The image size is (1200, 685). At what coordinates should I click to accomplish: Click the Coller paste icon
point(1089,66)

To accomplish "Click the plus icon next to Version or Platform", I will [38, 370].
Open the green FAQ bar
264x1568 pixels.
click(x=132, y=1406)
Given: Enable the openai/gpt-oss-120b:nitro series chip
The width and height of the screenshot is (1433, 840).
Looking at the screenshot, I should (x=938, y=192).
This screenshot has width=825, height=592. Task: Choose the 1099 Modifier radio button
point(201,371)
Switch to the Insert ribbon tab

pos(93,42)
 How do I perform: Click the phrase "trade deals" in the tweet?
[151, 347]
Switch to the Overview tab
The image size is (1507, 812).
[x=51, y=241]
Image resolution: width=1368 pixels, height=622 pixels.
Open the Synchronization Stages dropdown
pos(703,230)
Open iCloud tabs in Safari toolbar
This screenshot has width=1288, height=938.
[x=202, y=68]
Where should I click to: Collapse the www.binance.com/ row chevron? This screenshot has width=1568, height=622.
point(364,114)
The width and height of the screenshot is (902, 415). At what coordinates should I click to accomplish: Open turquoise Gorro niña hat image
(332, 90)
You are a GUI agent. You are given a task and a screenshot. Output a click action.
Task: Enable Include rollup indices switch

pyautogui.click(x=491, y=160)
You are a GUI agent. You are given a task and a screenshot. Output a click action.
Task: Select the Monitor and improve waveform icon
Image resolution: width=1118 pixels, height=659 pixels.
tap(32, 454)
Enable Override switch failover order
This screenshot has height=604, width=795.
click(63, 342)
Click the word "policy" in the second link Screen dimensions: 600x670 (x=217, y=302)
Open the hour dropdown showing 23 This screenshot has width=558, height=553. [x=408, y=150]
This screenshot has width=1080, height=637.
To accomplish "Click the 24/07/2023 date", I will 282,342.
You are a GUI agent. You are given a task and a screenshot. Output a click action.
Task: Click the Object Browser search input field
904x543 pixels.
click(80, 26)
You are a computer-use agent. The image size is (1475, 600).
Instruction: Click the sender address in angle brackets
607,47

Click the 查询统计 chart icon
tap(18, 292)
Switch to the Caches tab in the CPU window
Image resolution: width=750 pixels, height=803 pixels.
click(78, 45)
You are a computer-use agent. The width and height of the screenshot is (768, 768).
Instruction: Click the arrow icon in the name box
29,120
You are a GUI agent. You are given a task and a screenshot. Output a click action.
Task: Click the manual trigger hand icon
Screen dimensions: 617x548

◆ WORK TO BE COMPLETED ◆
Copy the records above exactly, please, but only from the first line through the line containing "Image resolution: width=1368".

◆ TASK RESPONSE ◆
The image size is (1200, 685). At what coordinates should I click to accomplish: Click the Coller paste icon
point(1089,66)

To accomplish "Click the plus icon next to Version or Platform", I will [38, 370].
Open the green FAQ bar
264x1568 pixels.
click(x=132, y=1406)
Given: Enable the openai/gpt-oss-120b:nitro series chip
The width and height of the screenshot is (1433, 840).
Looking at the screenshot, I should (x=938, y=192).
This screenshot has width=825, height=592. Task: Choose the 1099 Modifier radio button
point(201,371)
Switch to the Insert ribbon tab

pos(93,42)
 How do I perform: Click the phrase "trade deals" in the tweet?
[151, 347]
Switch to the Overview tab
The image size is (1507, 812).
[x=51, y=241]
Image resolution: width=1368 pixels, height=622 pixels.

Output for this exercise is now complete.